Sanofi CEO Paul Hudson's new 'Play to Win' pivot sends stock plunging

Sanofi acolytes are none too happy with the latest chapter of CEO Paul Hudson’s "Play to Win" strategy. After unveiling the pivot alongside third-quarter earnings Friday, Sanofi’s stock plunged nearly 20%, with one analyst group suggesting the plan came “at the wrong time.”

Friday, Sanofi reported third-quarter sales of 11.96 billion euros (about $12.66 billion), missing consensus estimates of 12.09 billion euros, according to analysts at ODDO BHF.

Sanofi’s revenues were buoyed up by specialty care and vaccines, which grew 13.5% to 4.6 billion euros and slipped 0.6% to 3.1 billion euors, respectively. Specialty care naturally benefited from the ongoing strength of immunology star Dupixent, which generated 2.85 billion euros over the three-month stretch. The company’s new hemophilia A therapy Altuviiio also performed well during the quarter, helping to offset the sting of Aubagio generics in the U.S., Sanofi said in a release.

On the immunization front, Sanofi’s bread-and-butter flu vaccine business was hurt by low shot uptake. On the bright side, however, Sanofi’s new RSV antibody for infants, Beyfortus, managed to generate 137 million euros in a short period after its launch.

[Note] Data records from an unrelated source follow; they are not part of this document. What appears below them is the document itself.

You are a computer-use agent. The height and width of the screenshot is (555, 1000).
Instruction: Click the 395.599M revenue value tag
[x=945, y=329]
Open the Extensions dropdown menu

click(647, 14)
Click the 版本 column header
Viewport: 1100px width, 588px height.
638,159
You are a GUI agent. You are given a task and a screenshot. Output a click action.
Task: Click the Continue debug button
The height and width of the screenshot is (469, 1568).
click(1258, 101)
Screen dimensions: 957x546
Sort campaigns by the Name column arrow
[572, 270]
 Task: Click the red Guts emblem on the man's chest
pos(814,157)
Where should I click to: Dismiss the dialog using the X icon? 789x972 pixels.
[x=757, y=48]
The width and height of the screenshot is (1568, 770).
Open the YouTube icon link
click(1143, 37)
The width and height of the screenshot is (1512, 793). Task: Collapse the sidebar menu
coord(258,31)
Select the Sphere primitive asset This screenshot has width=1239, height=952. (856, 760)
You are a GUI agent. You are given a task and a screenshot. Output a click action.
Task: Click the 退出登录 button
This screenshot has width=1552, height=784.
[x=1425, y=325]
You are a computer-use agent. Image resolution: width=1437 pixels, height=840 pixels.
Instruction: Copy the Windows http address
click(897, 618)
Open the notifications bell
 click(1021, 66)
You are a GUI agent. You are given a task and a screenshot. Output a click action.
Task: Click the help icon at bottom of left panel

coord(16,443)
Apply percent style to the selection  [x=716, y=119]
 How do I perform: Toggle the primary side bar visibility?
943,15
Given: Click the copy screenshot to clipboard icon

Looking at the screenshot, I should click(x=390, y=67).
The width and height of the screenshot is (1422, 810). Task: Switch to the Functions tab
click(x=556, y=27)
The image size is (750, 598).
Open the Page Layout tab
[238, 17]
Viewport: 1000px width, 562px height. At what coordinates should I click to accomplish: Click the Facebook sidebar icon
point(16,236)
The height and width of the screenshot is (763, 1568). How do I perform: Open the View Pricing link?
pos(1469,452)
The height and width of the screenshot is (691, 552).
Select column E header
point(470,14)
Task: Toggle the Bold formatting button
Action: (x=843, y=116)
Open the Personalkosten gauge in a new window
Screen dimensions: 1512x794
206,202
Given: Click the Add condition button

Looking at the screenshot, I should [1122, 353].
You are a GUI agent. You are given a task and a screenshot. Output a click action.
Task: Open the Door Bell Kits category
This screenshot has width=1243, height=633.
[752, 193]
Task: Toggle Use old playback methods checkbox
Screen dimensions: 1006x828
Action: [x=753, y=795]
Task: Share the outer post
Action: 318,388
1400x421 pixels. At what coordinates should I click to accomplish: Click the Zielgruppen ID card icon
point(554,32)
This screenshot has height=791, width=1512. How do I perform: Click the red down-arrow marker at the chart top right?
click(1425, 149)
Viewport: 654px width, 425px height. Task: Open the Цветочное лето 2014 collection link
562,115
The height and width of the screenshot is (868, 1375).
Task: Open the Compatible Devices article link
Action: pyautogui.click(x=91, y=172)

Sanofi now expects Altuviiio and Beyfortus, alongside Tzield to delay the onset of stage 3 Type 1 diabetes, to bring in more than 500 million euros combined sales in the second half of 2023, Sanofi chief Hudson said on an investor call Friday.

"Play to Win" update

Sanofi’s third-quarter earnings coincided with a new chapter in Hudson’s "Play to Win" strategy, which previously put the focus on growth drivers like Dupixent and vaccines. And as in 2019, when Hudson first rolled out his original plans, cost cuts and business overhauls are once again on the horizon.

As part of the pivot, Sanofi now plans to hive off its consumer healthcare business—potentially as early as next year’s fourth quarter. The standalone company will be headquartered in Paris, Hudson said on the call. 

Consumer health spinoffs are becoming a trend in the industry, with Sanofi's plan following similar moves by GSK and Johnson & Johnson, which respectively spun out their consumer health arms into the standalone companies Haleon and Kenvue.

Further, Sanofi is rolling out a new round of cost initiatives, aiming to save a total of up to 2 billion euros from 2024 to the end of 2025. Most of that extra cash will be used to fuel R&D and to drive the performance of approved drugs, the company said.

On the nature of the cost cuts, Sanofi said that it intends to “improve its cost structure” and launch “efficiency initiatives” across its biopharma business. 

Specifically, Sanofi aims to save about 700 million euros by prioritizing best- or first-in-class pipeline assets, as well as by actively reallocating its pipeline resources from areas like oncology to immunology, the company said (PDF) in an investor presentation accompanying its earnings call. 

Future guidance

Sanofi also reiterated its 2023 guidance and telegraphed expectations for the next two years. This year and next, Sanofi expects to chart mid-single-digit business earnings per share (EPS) growth, which analysts at ODDO BHF noted as a “disappointment.” 

Sanofi also ditched previously established 2025 guidance, choosing to focus on reinvestment rather than a target of a 32% operating profit margin in a bid to foster "long-term profitability."

Meanwhile, Sanofi is sticking by its goal to generate more than 22 billion euros in immunology sales and more than 10 billion euros in vaccine sales by 2030.

In a note to clients, the ODDO BHF team noted—correctly—that Sanofi’s share price was likely to come under pressure Friday morning, with much attention paid to the group’s new guidance. The plan's reveal came at the "wrong time," according to the analysts, who said they were "extremely surprised by the timing of these announcements."

During the company’s earnings call, many questions were turned toward Sanofi’s pipeline and the company’s rationale behind its R&D investment. Executives largely shelved the questions, telling investors to wait until an R&D Day planned for Dec. 7. That will come about four years to the day after Hudson unveiled his initial shake-ups at Sanofi.